Athletes are often very good at being able to extract meaning from struggle. It’s the ability to reinterpret or reframe what you’re going through and what’s happened (e.g. a really hard workout that you struggled through, but remained focused and determined because you know that through the struggle you’ll be stronger and better for it). You then use this same reasoning when life becomes a struggle. You develop the ability to mentally be more willing to accept what you can’t change and work through it, knowing that you’ll be better off in the end, than falling victim to the stress and anxiety.
As athletes, we know that struggles often rear their ugly head, whether it be from hard workouts, accumulated fatigue, injury setbacks, or bad training days.

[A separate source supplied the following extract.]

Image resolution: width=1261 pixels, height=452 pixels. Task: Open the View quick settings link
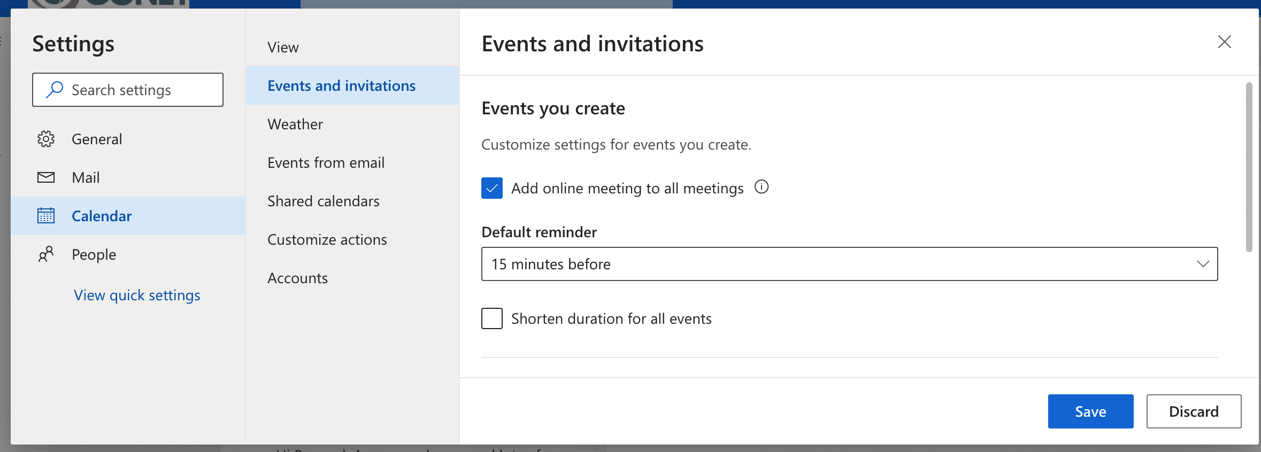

But there are often ways to mitigate that stress, such as getting to bed at a decent hour before our early morning workout or making sure we stay hydrated and properly fueled to keep the workout from being tougher than it needs to be. This trains us to also be able to be more proactive about our life if and when tough situations come our way. We learn to schedule and organize our days to help mitigate the amount of stress we are already prepared for.
Training also gives us social support. Being connected with like-minded individuals allows us an outlet for working through whatever we are feeling, helping to relieve stress and potentially set us up better for the next time stress rears its head.
Training allows us to separate the physical response from the emotional response that comes with stress. We “allow” the body to hurt a bit, but can separate the negative feelings that come with that because we know it’s good for us. This helps us to be able to negate overwhelming negative and repetitive thoughts that come during stressful times outside of training: We can be more rational and are able to let go of the downward spiral of negativity, doubt, and fear that can be drawn up during times of uncertainty.
For many athletes, training routines help us feel grounded and can be a source of stability and predictability in times of chaos. It’s something that you know will be there and that you can come back to—day in and day out. Indeed, for many triathletes during the height of the pandemic, focusing on the structure and routine of workouts was a hugely stabilizing factor. And it’s not just the routine—it has been proven that moving your body regularly helps with reducing both psychological and physical stress.
And just like with hard training intervals or workouts, or during tough times in a race, you understand that the feelings will not last forever. By staying focused on what you can do and not what you can’t—and doing your best to stay present—you can really help drive down stress. Be patient, do the best you can, be kind to yourself, and keep doing the work.